» **SUPPLIED MATERIAL**
------
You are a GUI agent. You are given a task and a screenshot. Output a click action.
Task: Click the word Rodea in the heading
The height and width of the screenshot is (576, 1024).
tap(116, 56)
------
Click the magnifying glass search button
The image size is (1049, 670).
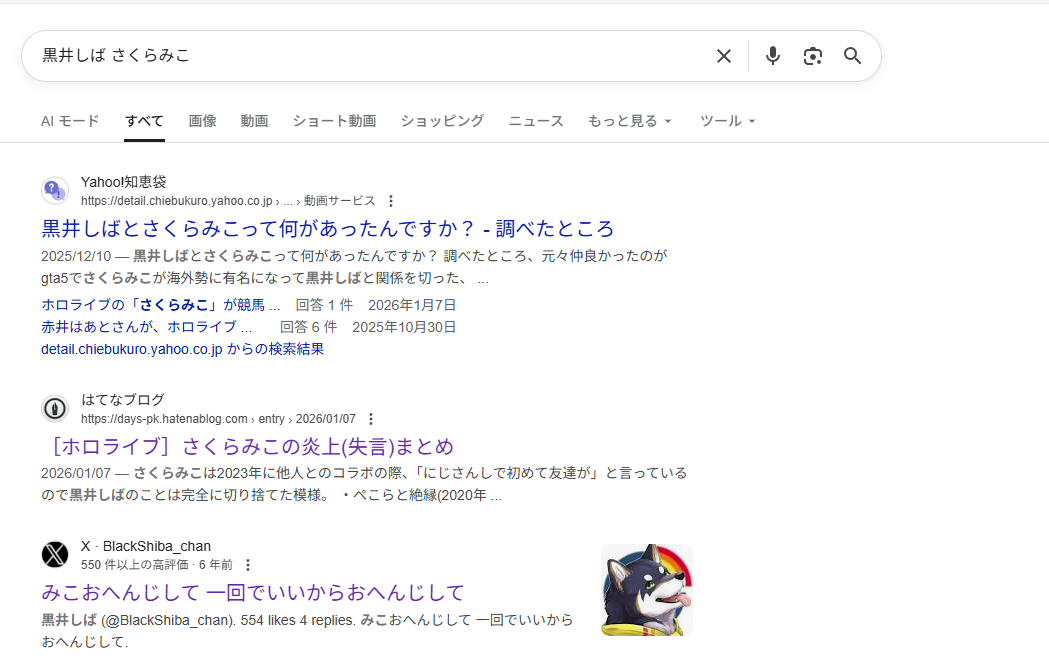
------
From the listing above, the lines starting with the one that has "Click the magnifying glass search button" and running through the one that has "The image size is (1049, 670)." should be copied exactly, ends included.

» **RESPONSE**
Click the magnifying glass search button
The image size is (1049, 670).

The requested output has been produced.